DICK, LE PROVIDENTIEL (2)  l (suite) Je vous ai raconté comment, grâce à mon chien Dick, j’ai sauvé deux adolescents au col de Latsa; comment, six ans plus tard, j’en ai retrouvé un, le dénommé Ho-Koue Fang, installé comme maître d’école à la Mission de Siao Weisi, très apprécié du P. Coquoz. Mais tout cela ne suffit cependant pas pour prétendre que Dick était un instrument de la Providence.  

C’est pourquoi je continue l’histoire, en sautant 2 années pleines d’aventures, pour me retrouver, un jour de septembre 1949, dans la vallée de la Salouen, au village de Dara, devant le prétoire du Mandarin chinois. La raison de ma présence en ce lieu est la rencontre, qui a eu lieu 5 jours auparavant, dans la région du Sud, de la pre-mière unité de communistes étrangers arrivés dans la vallée.

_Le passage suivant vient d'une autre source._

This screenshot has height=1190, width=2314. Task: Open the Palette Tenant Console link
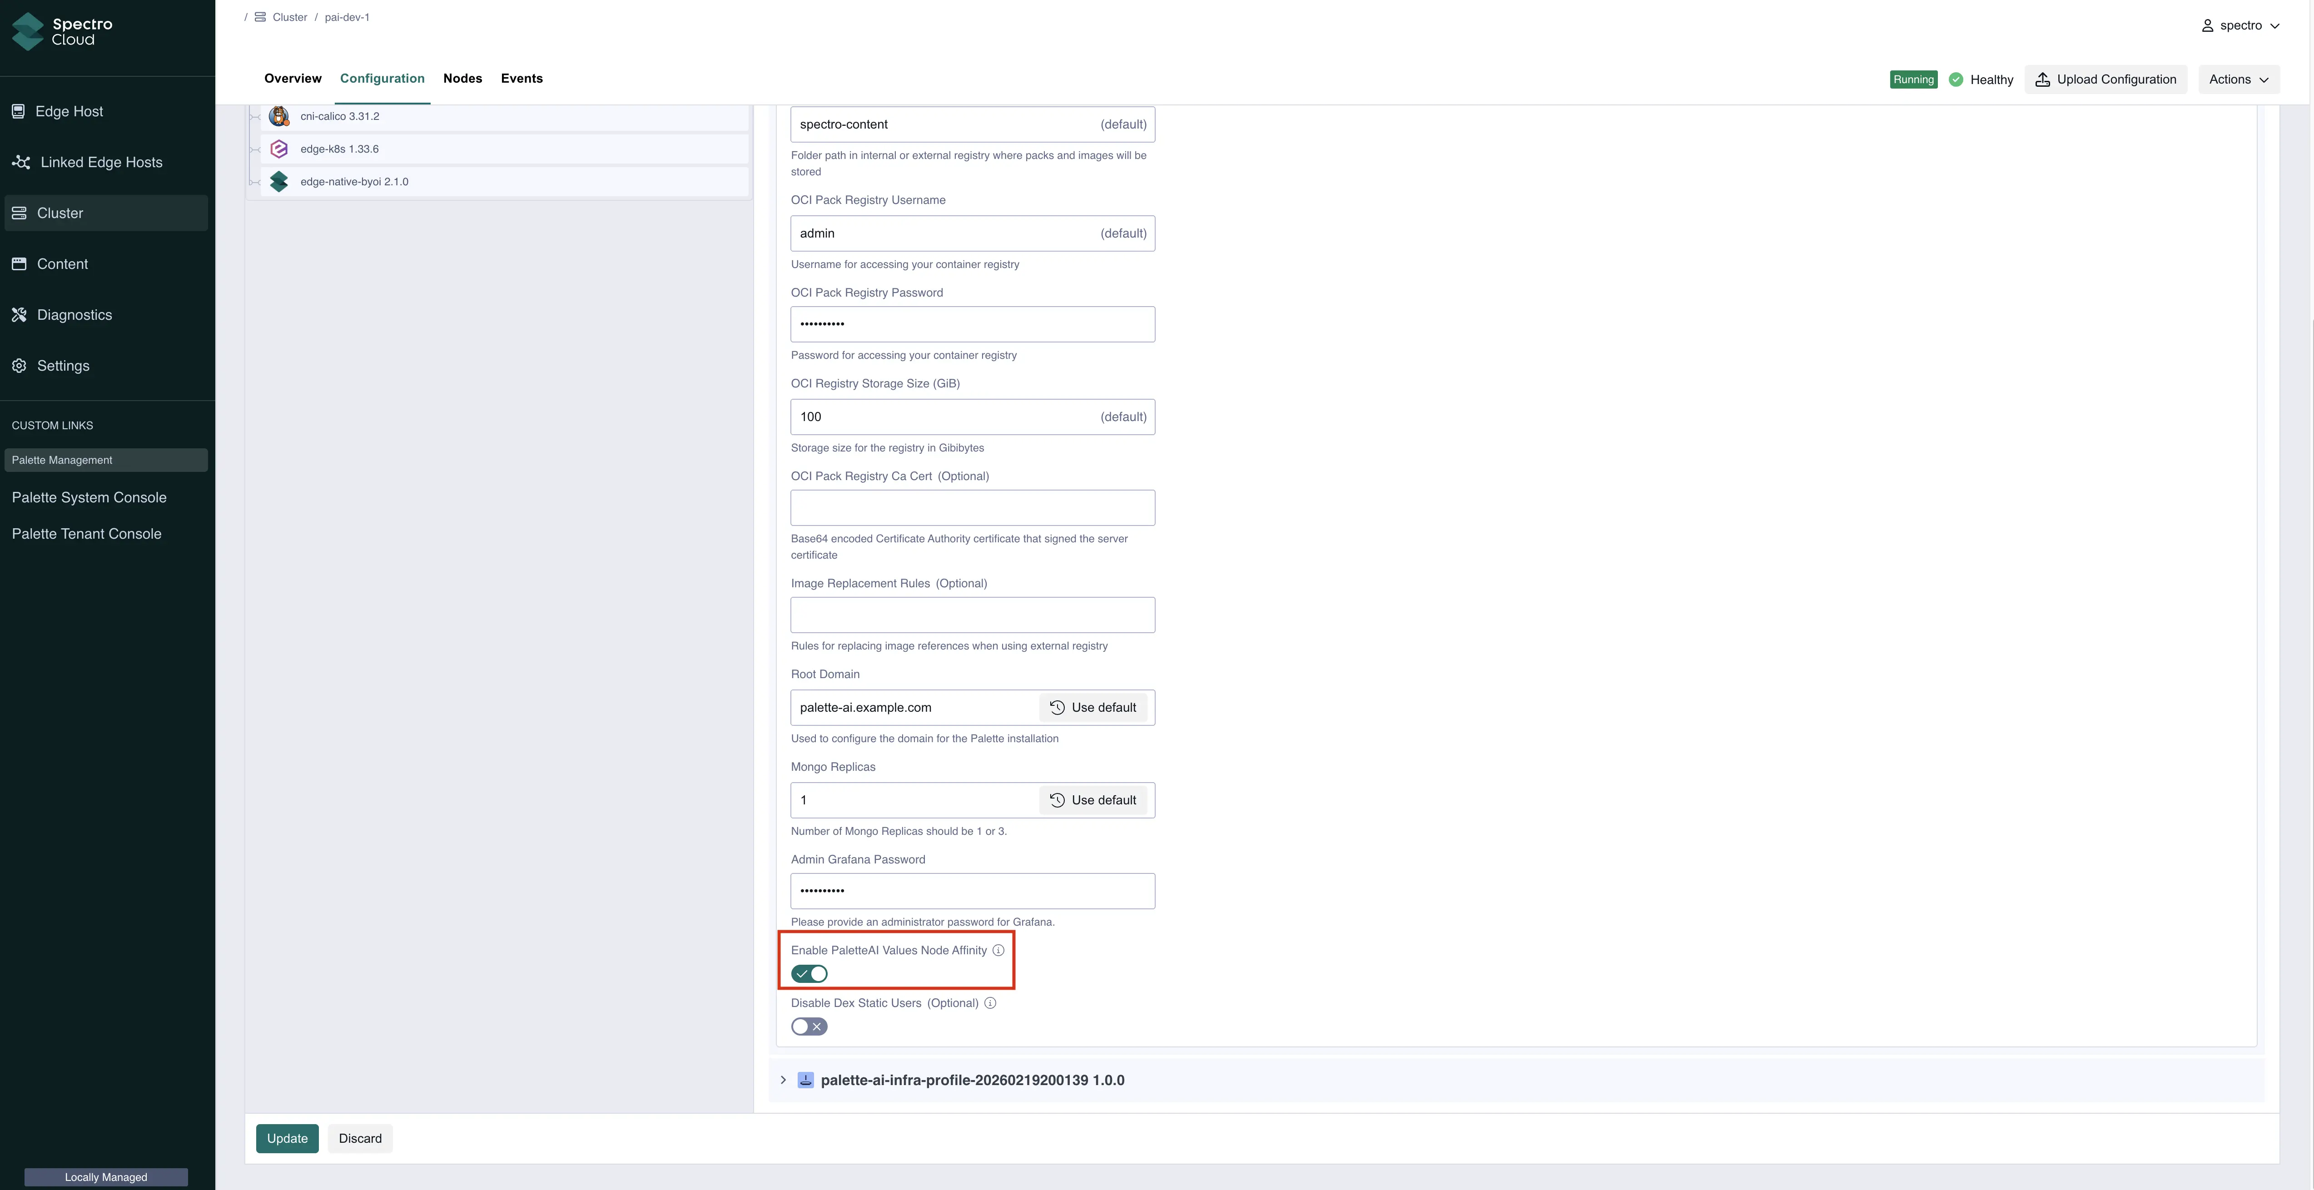[x=86, y=533]
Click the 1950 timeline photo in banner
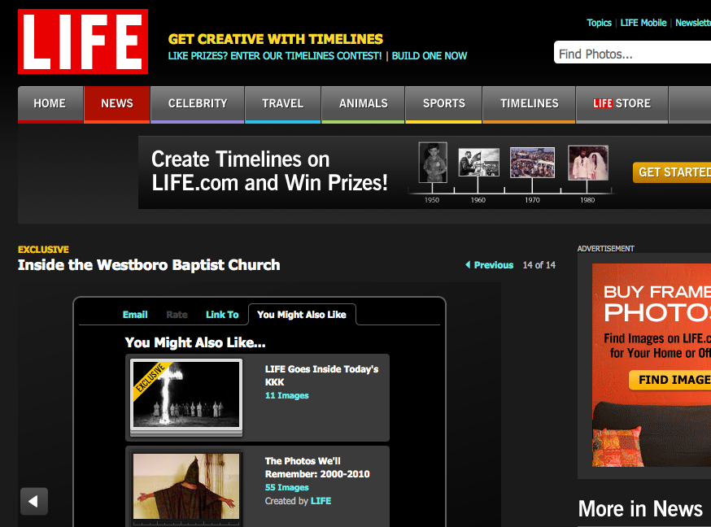Image resolution: width=711 pixels, height=527 pixels. tap(433, 163)
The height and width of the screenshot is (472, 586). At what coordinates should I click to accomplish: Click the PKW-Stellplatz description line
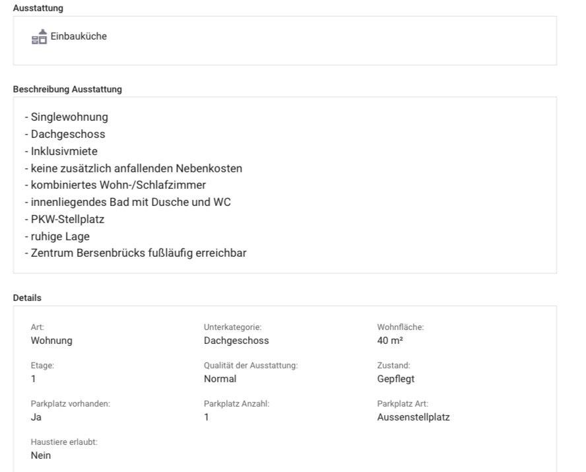tap(65, 219)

Avec le colonel, nous avions convenu de tenir ici, à Dara; en ce jour, une conférence de réconciliation et de paix, à laquelle je devrais amener 12 notables thibétains, me portant garant de la sécurité de tous les participants. C’est d’autant plus facile que tous les hommes valides sont partis se cacher à la montagne. Je suis donc là, avec mes 12 vieux tibétains. Et je suis assez étonné de voir déboucher, au fond de la petite plaine, une dizaine d’hommes en bleus délavés, sans armes, comme convenu ; mais je ne reconnais pas du tout les beaux uniformes des officiers avec lesquels j’avais parlementé à Liou-Ra-Gan. Ils approchent d’un pas rapide, décidé, et au moment où ils parviennent à notre hauteur je reconnais l’homme de tête et ressens comme un bon coup de poing au creux de l’estomac: C’est Ho-Koue Fang, mon co-pain ! Je me dis: «Espèce d’idiot, tu as tressé toi-même la corde avec laquelle tu seras pendu. Voilà le gars auquel tu as raconté toute ta carrière d’officier américain, y compris tes activités anti-communistes au Ho-Nan… ».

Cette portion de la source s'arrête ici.